I never thought I would be so tired at 22.
When Demi Moore’s character bottoms out in St. Elmo’s Fire, she talks about being tired. Tired beyond reason. I’ve been tired for the past few weeks (it happens sometimes) and what I’ve come to realize is that there is a strong correlation between the times I am tired, and the times I feel more distant from God. So it made me wonder:
1. Do I get tired… and then spend less time with God because I am struggling just to get through the day-to-day? Or…
2. Do I drift away from God… and that distance then causes me to feel tired?
In my head, I act like the first answer is true. I may wake up a few minutes late, then decide to skip bible reading… or prayer time… or both… just so I don’t fall too far behind on my day.
But my heart tells me that the second is probably more accurate.

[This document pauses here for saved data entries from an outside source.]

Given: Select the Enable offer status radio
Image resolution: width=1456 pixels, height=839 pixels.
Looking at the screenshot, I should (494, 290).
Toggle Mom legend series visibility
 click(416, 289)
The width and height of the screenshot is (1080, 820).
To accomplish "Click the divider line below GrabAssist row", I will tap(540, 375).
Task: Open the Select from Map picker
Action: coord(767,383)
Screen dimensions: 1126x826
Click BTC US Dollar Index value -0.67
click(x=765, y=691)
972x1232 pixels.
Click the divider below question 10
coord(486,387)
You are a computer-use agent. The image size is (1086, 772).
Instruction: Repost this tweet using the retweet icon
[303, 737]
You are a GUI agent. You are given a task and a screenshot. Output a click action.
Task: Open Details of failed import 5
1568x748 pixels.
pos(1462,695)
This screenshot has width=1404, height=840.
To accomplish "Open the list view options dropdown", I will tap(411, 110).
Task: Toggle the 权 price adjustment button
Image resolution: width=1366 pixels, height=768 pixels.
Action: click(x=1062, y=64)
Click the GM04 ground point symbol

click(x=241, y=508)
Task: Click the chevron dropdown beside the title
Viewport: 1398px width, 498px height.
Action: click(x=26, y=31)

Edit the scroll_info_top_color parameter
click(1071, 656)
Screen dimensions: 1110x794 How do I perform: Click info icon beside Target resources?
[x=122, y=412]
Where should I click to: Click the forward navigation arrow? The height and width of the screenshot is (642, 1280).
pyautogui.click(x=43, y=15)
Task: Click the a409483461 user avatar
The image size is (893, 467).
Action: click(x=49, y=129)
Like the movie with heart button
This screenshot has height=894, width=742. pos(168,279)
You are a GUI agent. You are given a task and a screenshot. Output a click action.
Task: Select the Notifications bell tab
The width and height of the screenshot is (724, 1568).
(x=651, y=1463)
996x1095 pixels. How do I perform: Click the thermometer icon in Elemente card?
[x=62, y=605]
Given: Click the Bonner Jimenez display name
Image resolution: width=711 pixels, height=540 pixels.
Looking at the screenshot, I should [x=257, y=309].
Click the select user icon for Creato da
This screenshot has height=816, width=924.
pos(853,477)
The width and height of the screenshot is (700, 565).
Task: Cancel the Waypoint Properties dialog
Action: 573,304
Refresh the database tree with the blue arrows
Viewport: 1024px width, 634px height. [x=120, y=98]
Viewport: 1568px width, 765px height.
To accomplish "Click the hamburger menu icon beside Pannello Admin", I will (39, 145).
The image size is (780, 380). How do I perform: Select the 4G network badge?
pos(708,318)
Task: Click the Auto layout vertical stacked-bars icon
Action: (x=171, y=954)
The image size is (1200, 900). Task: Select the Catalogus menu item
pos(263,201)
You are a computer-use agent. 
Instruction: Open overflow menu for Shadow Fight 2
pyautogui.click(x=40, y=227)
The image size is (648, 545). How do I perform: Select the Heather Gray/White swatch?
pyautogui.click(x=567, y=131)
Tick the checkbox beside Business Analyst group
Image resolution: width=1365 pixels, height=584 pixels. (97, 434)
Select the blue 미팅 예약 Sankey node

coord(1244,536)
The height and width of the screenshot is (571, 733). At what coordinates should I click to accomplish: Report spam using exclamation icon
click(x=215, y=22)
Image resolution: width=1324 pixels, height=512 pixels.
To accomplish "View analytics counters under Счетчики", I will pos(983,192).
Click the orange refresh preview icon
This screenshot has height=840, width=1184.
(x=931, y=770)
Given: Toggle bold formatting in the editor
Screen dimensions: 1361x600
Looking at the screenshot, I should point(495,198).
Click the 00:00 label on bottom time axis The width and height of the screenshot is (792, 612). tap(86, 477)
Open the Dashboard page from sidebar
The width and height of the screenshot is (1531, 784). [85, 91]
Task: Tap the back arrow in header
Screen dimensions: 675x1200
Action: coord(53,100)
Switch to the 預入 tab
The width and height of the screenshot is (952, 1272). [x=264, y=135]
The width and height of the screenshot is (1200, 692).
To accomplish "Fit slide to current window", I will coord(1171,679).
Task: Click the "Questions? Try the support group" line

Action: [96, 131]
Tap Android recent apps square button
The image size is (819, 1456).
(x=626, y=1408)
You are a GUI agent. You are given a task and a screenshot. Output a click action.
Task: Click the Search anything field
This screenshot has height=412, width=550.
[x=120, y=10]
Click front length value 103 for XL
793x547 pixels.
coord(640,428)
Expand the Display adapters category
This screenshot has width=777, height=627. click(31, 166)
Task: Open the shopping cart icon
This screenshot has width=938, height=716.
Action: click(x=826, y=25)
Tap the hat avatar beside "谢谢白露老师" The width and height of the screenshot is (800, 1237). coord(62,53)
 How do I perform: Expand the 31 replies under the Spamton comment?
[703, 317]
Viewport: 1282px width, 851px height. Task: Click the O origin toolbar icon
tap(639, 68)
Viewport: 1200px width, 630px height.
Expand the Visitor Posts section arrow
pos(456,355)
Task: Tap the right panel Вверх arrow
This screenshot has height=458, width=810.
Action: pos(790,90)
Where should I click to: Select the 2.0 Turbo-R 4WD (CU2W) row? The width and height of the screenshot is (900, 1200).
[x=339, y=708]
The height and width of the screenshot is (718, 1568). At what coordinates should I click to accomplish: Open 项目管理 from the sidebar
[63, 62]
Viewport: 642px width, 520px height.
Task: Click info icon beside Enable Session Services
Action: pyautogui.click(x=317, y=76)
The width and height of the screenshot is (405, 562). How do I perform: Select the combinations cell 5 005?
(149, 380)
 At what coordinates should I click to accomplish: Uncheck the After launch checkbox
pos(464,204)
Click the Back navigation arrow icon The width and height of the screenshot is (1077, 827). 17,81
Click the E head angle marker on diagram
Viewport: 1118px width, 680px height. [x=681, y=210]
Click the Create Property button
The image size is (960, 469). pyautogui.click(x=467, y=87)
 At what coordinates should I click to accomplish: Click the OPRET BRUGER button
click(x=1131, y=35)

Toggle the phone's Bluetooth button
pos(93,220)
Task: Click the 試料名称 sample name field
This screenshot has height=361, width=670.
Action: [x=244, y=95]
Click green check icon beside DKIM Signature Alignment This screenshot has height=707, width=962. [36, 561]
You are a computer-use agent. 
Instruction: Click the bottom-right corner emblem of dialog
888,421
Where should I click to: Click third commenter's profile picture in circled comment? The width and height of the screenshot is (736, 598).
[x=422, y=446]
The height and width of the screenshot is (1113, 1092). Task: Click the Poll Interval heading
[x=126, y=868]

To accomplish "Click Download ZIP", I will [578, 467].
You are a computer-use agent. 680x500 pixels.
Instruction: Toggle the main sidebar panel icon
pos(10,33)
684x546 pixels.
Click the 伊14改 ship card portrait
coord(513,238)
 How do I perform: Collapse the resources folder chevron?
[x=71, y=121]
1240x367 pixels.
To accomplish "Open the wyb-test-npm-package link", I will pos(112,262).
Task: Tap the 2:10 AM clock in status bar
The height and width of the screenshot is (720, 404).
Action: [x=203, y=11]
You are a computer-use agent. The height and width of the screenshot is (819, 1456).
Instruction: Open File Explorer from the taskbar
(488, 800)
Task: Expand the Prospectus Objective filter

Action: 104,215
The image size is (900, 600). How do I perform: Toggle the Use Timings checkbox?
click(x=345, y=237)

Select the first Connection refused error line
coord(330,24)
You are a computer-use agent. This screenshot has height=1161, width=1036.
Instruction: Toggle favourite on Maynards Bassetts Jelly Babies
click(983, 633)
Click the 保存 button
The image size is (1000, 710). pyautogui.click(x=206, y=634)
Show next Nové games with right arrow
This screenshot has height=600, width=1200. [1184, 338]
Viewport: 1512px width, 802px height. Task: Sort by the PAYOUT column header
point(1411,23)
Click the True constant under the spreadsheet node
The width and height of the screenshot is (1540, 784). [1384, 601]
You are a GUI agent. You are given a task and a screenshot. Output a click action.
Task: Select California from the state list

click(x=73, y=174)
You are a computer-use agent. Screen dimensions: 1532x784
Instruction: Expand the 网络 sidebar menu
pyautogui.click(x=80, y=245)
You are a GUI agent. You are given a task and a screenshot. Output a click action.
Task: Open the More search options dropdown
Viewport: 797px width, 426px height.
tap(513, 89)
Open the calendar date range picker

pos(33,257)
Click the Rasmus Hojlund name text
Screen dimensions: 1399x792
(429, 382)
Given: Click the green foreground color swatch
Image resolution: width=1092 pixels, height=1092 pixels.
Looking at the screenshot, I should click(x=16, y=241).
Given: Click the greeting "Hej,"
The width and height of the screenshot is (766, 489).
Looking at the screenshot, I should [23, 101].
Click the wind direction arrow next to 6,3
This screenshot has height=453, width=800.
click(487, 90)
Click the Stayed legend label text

I make some decisions on priorities… or take some liberties with my relationship with God… and suddenly life starts becoming more of a chore… a series of connected events with no rest or peace.
Perhaps there is a bit of truth in both… which explains why I sometimes find myself in a downward spiral… tired… then distant… then more tired… then more distant.
And then it happens. You wake up and say today’s the day we are going to start over. I felt that way late this morning, and this evening on the way home from work I stopped off at church to say hello (sounds silly, but for me the effort counted for something). And tonight, I feel a bit better. And tomorrow will be better still.
So I log off early, called to lie down in green pastures, beside quiet waters, where He will restore my soul. For my Lord has said: My presence will go with you, and I will give you rest.